Karma : Les métiers dits de « première ligne » sont majoritairement occupés par femmes : les aides soignantes, les infirmières sont en majorité des femmes. Chez les médecins, la parité commence à s’appliquer. Les hôtesses de caisse, les femmes de ménage et aides ménagères sont majoritairement des femmes. Par conséquent, les femmes sont plus à risque d’être contaminées. Elles prouvent leur bravoure chaque jour.

Pour celles qui restent à la maison, et notre secrétaire d’État commence à s’en inquiéter publiquement, la charge mentale des femmes à domicile est énorme. Les femmes avec enfants disent elles-mêmes se retrouver avec une charge mentale débordante. Elles télétravaillent et doivent en plus s’occuper de la maison, des courses, de l’hygiène, des enfants et des tâches scolaires. Beaucoup de femmes témoignent du fait que c’est trop, c’est impossible à gérer.

De plus, l’enfermement favorise les violences intra-familiales. La plupart des violences se passent à l’intérieur du domicile, à l’abri des regards. Beaucoup de femmes sont en danger.

- - - - -

Consigne: Réécrivez, s'il vous plaît, tout ce qui va de « Pour celles qui » jusqu'à « impossible à gérer. » dans le texte à lire, en remplaçant « télétravaillent » par « travaillent à distance ».

Matériel:
- - - - -

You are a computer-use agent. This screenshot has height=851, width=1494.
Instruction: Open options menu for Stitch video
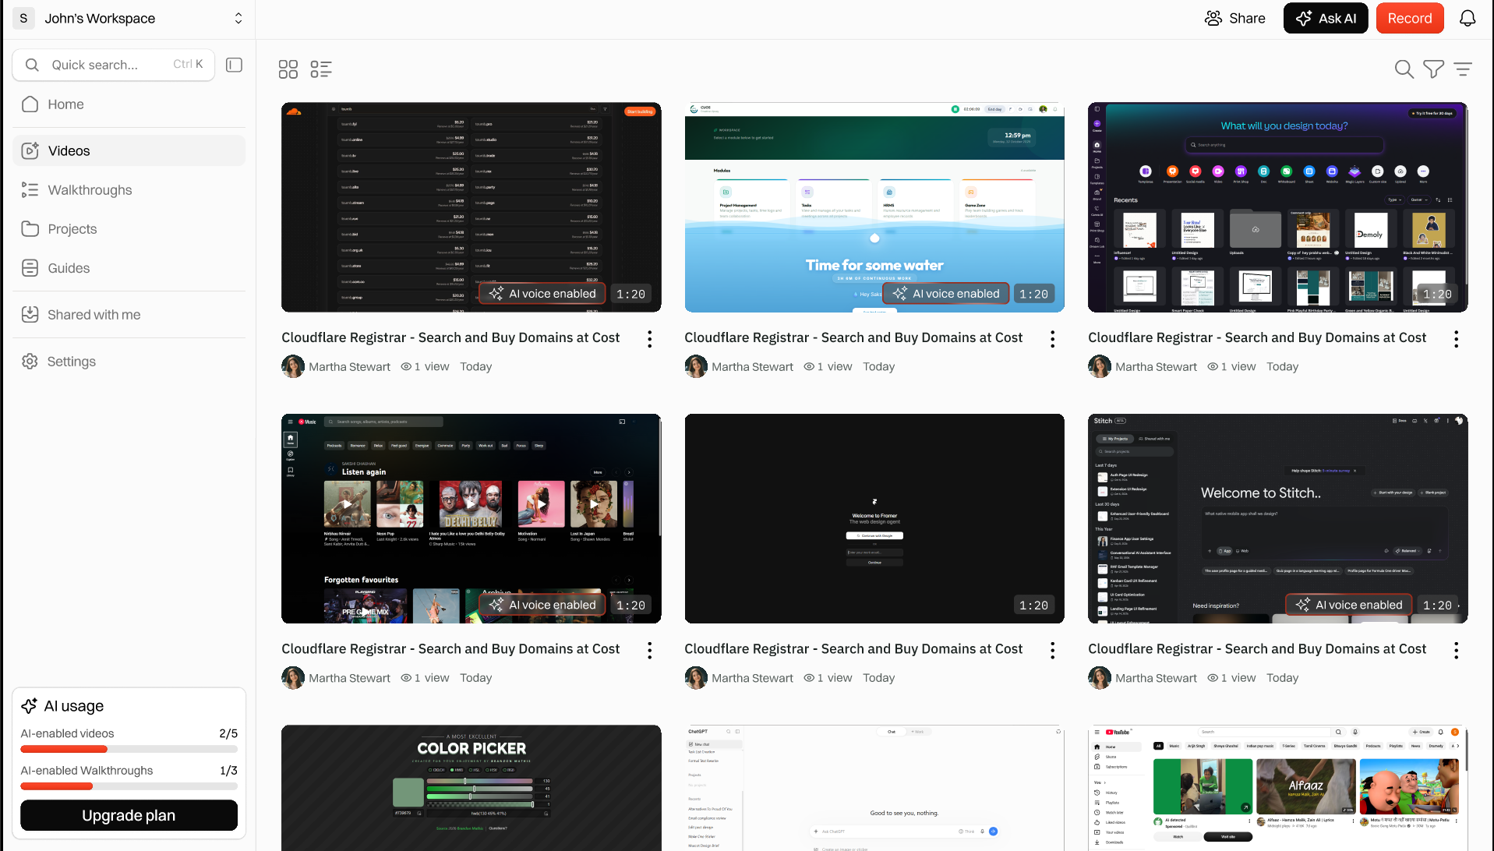point(1456,650)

- - - - -

Résultat ci-dessous:
Pour celles qui restent à la maison, et notre secrétaire d’État commence à s’en inquiéter publiquement, la charge mentale des femmes à domicile est énorme. Les femmes avec enfants disent elles-mêmes se retrouver avec une charge mentale débordante. Elles travaillent à distance et doivent en plus s’occuper de la maison, des courses, de l’hygiène, des enfants et des tâches scolaires. Beaucoup de femmes témoignent du fait que c’est trop, c’est impossible à gérer.